Tuesday, May 30, 2006

Samuel Alburn Dodson

As you folks know from previous postings that throughout the months our developing grandson was seen on our blog in 3D ultrasound and in various other standard ultrasounds. We now can officially welcome into this world Samuel Alburn Dodson!

He was born last Friday (May 26, 2006) at approximately 10:15 PM in United Hospital Center, Clarksburg, WV. It was proclaimed that Samuel was the most handsome boy ever born at that facility! (OK- that is grandpa talk!) Samuel weighed 7 pounds, 2 ounces and was 21 inches long.

Mom and son are doing great (along with Dad Jeff)! This brings to two the number of grandkids in our fold. Flora will be four years old this October.

Wednesday, May 17, 2006

Six-spotted Tiger Beetle (Cicindela sexguttata)

Today I was cleaning out the filter on the pond when I looked down to see one of my favorite insects. I immediately misted it with a hose so that I could take a few photos before it was able to fly off. It was the marvelously colored Six-spotted Tiger Beetle. If anyone is familiar with these critters, they know that they are rapid fliers and the misting technique is one learned after many years of teaching entomology. I have also had several students throughout the years try to catch the beasts in their hands. OUCH! The students soon learned that this beetle has a pair of powerful mandibles that can give a quality pinch.

Tiger Beetles are fairly small, growing about 1/2 inch long. They are easy to identify with their bright metallic green body. The outer wings, called elytra, each have three to five white spots. Since the beetle has two elytra, it could actually have a total of six to ten spots. Legs and antennae are also bright green.

Six-spotted Tiger Beetles can be found in open woods, and along paths and streams.
These beetles usually live alone and only get together to
breed. They can be seen from April to August. After mating, the male beetle rides on the back of the female for a while, so it can keep other males from mating with her.

Female beetles lays eggs in June or July. Each female digs holes in the ground and lays one egg in each hole. She uses her ovipositor to lay the egg, then covers up the hole with dirt.
When they hatch, beetle
larvae (called "grubs") burrow tunnels down into the soil. To eat, a larvae pops its head out of its tunnel to grab prey. It then pulls the prey down into its burrow.

Tiger beetle larvae eat ants, spiders, and other small prey it can grab. This species has a 2 year lifecycle.

Hope you enjoy my photos of this entomological gem!

Monday, May 15, 2006

Premium Nest Fodder?

For the past week a strange occurrence has been happening on our back porch. As you can see that when I sit in the rocker and sip Highlander Grogg coffee, my hairy legs are exposed in their glory.

The first event occurred last Monday as I watched a tufted titmouse fly to the edge of the porch. The bird watched me with great interest. It immediately flew to my shoes and started pulling on my wool socks. The bird did not stop there but then began pulling the hairs of my legs. Yes, my avian friend was intent on extracting my leg hairs. He even left little bill marks on my legs.

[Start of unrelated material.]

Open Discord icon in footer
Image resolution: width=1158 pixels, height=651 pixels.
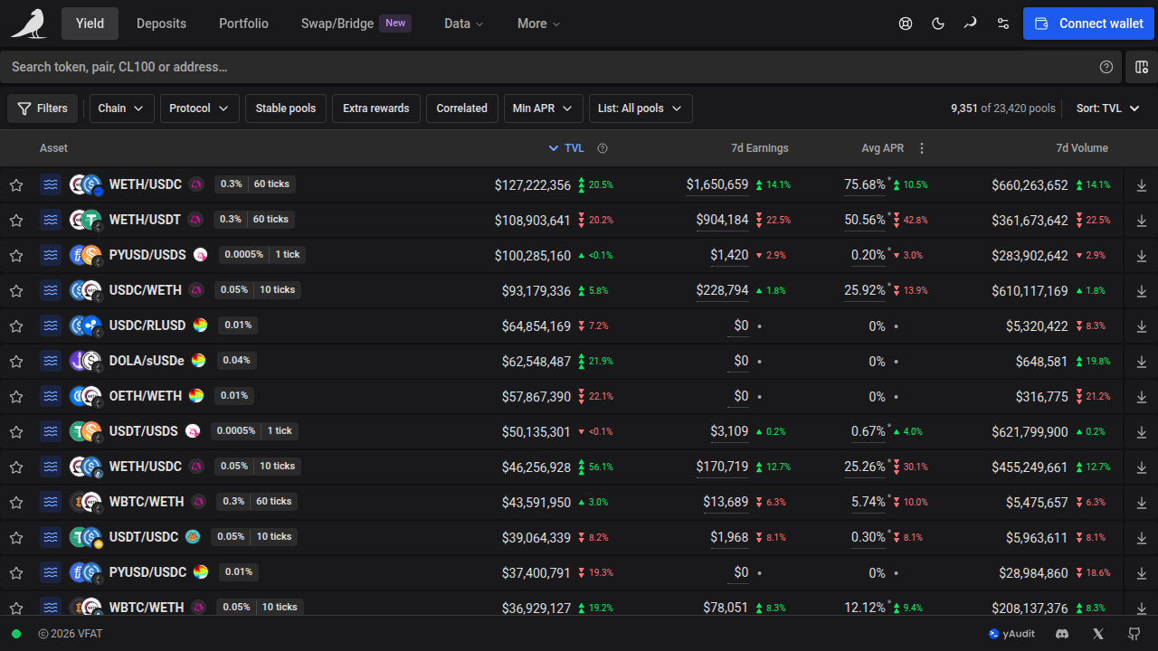[x=1063, y=634]
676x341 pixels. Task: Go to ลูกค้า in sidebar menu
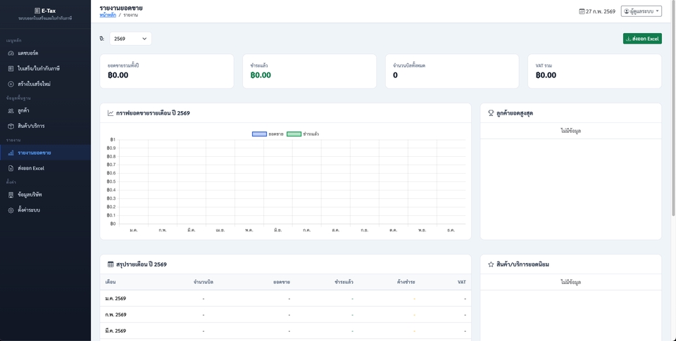pyautogui.click(x=23, y=111)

The bird repeated this process throughout last week. As soon as the bird discovered that I was sitting on the porch, the avian hair extractor would fly to me and then pull the hairs from my legs. The bird would even climb my legs trying to discover new unexplored territory and would end up sitting on my knee! I am not certain what is the stimulus for this behavior. The bird has certainly not gotten sufficient material to build a quality Meads leg hair nest!

My good wife watched this process and was amazed at the tenacity of this bird in wanting to pull my hairs. We love to watch the birds. I give my wife a hard time and when the tufted titmouse arrives I say, “Here comes the crested nipple rat!” I know- I have a strange sense of humor!

Friday, May 12, 2006

The Pond Guys

Yes, in the spring of 1999, a group of biology students created our backyard pond. Superb pond technicians Brandon Craft and Mark Ferrell headed the team. Other team members included Jason Brown, Jeff Lancaster, and David Tingler.

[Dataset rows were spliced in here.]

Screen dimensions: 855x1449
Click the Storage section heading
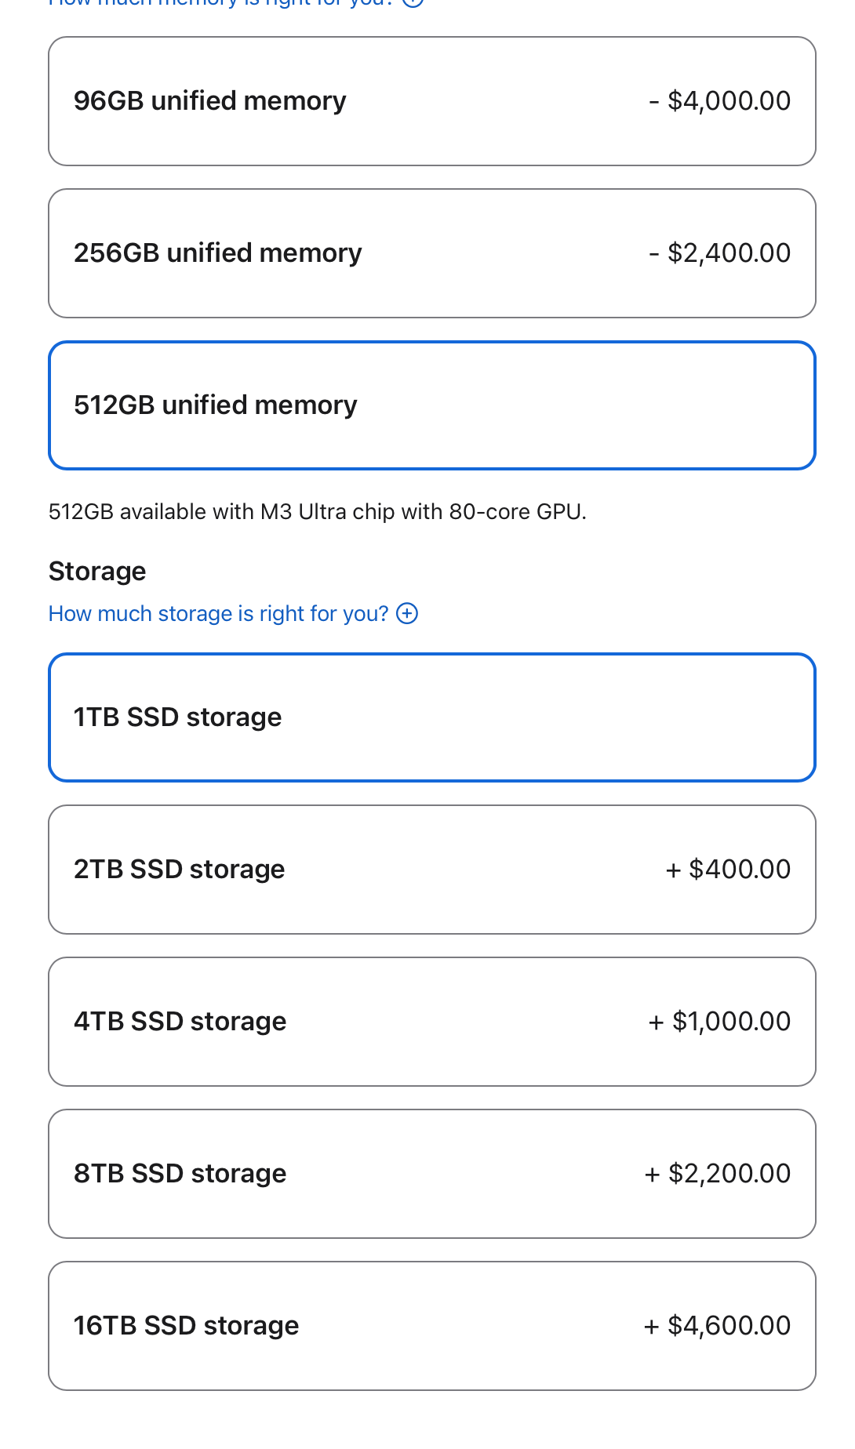pyautogui.click(x=97, y=572)
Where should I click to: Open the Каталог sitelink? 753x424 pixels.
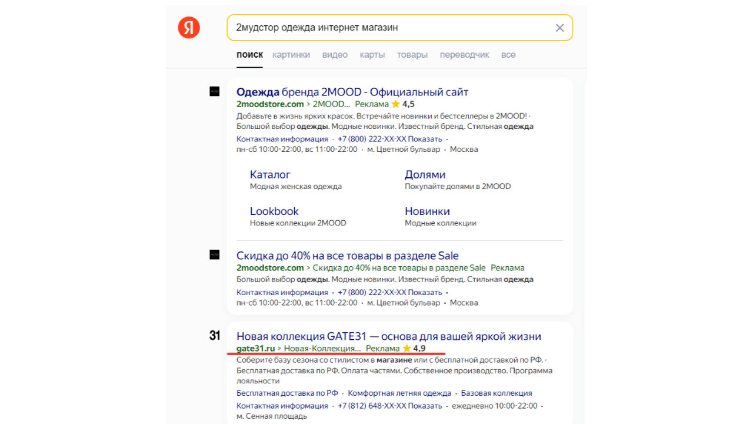270,175
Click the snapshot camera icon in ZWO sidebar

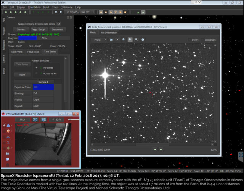(x=8, y=153)
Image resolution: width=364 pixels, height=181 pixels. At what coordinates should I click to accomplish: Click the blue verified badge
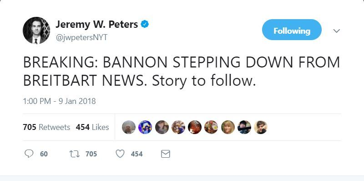click(x=145, y=24)

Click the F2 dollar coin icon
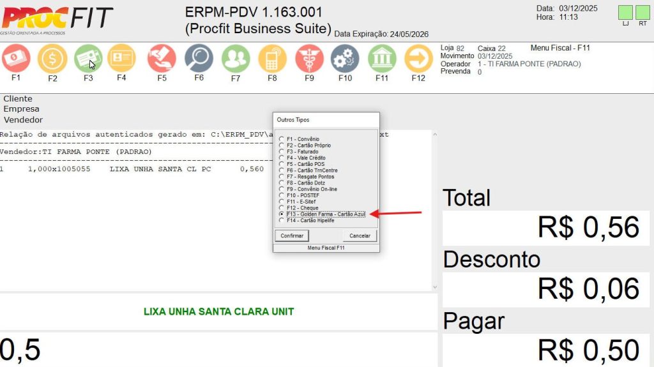coord(52,59)
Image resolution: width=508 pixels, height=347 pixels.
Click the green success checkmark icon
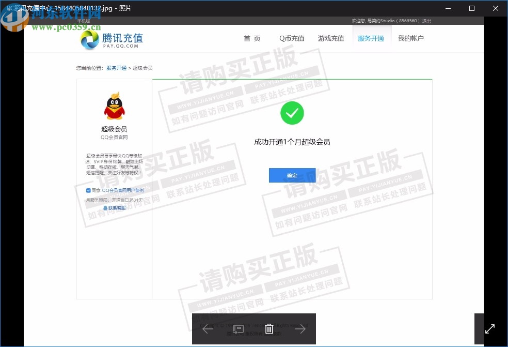(292, 113)
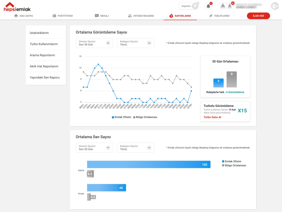This screenshot has width=282, height=212.
Task: Toggle Emlak Ofisim series in line chart legend
Action: tap(121, 117)
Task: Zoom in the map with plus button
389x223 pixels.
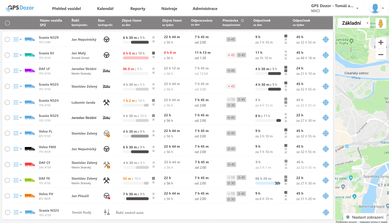Action: click(x=381, y=43)
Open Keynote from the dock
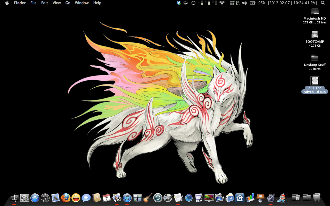The image size is (330, 206). (260, 198)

The folks found the soil to be clay and rocks so the digging was difficult. After excavating the hole and forming shelves of 1 foot, 2 feet, and then the deepest at 3 feet, the pond and waterfall was lined with old carpet padding. Finally the liner was placed on top.

Once again, thanks guys for a job well done!

Wednesday, May 10, 2006

The Pond

What a great place of meditation and relaxation that we have in our backyard! Several special students worked so hard in establishing a pond where only hillside exited before. They did an amazing job and they could not have presented our family with a better present. I will share some photos of the pond development in another posting.

It is a joy to watch the koi and goldfish feed. They will
meet us at the edge of the pond for food once we start walking toward the water. We also have an albino catfish that can really suck down the floating fish pellets! The pond is a haven for spring peepers (tree frogs) and even a small water snake appeared last week.

We are blessed to be able to rest in such a tranquil place!